(Part of a data file)
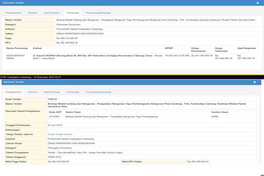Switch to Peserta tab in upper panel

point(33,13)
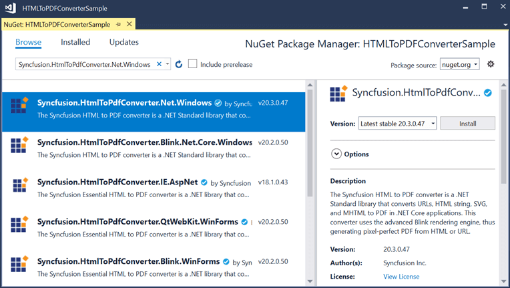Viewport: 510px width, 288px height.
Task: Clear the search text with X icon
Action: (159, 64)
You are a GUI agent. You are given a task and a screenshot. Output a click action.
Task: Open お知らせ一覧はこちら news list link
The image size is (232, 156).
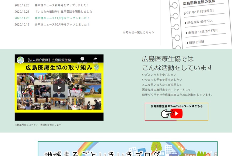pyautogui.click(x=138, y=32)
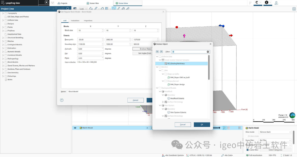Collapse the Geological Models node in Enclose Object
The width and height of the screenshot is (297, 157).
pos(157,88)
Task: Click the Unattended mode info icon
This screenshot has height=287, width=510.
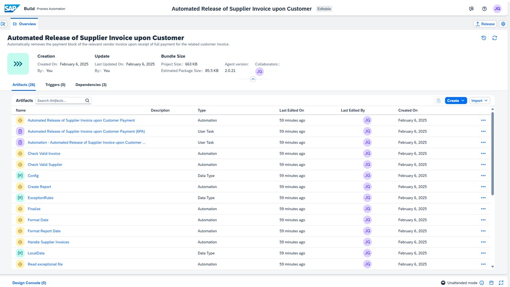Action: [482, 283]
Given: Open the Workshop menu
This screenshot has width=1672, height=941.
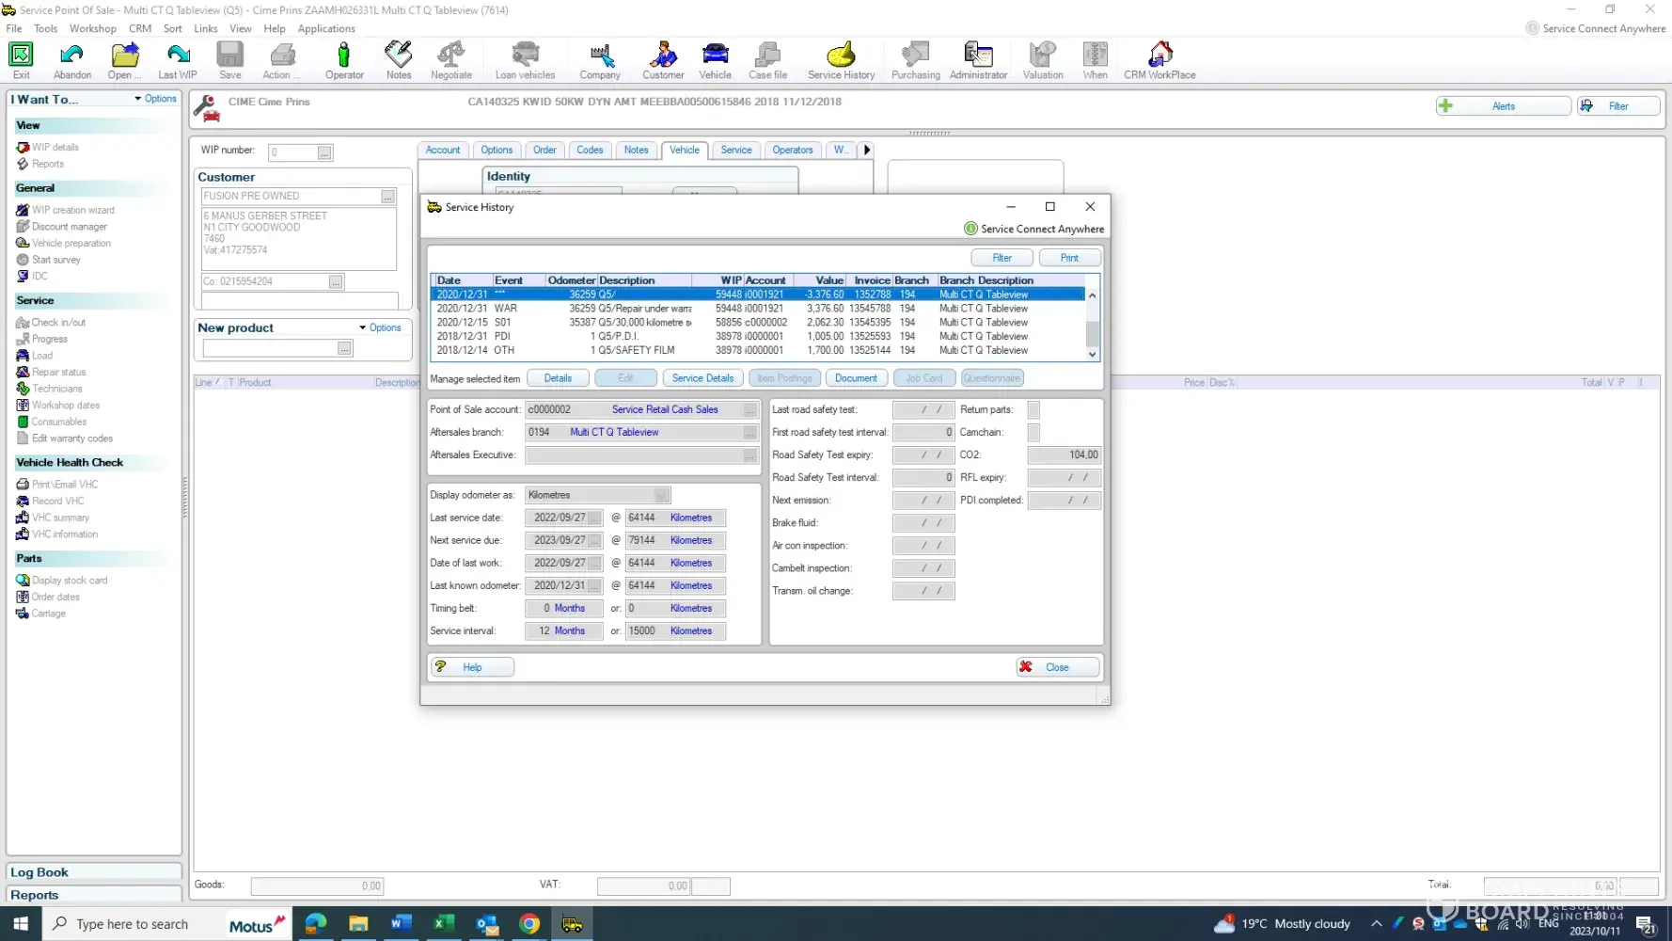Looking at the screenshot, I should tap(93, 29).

Work to be completed: Rewrite the listing above as a numbered list, skipping blank lines and leaving out the pictures.

Finished exercise:
1. Switch to Peserta tab in upper panel
2. point(33,13)
3. Viewport: 510px width, 288px height.
4. Task: Clear the search text with X icon
5. Action: (159, 64)
6. You are a GUI agent. You are given a task and a screenshot. Output a click action.
7. Task: Open お知らせ一覧はこちら news list link
8. The image size is (232, 156).
9. pyautogui.click(x=138, y=32)
10. Collapse the Geological Models node in Enclose Object
11. The width and height of the screenshot is (297, 157).
12. pos(157,88)
13. Task: Click the Unattended mode info icon
14. This screenshot has height=287, width=510.
15. Action: [482, 283]
16. Given: Open the Workshop menu
17. This screenshot has width=1672, height=941.
18. Looking at the screenshot, I should tap(93, 29).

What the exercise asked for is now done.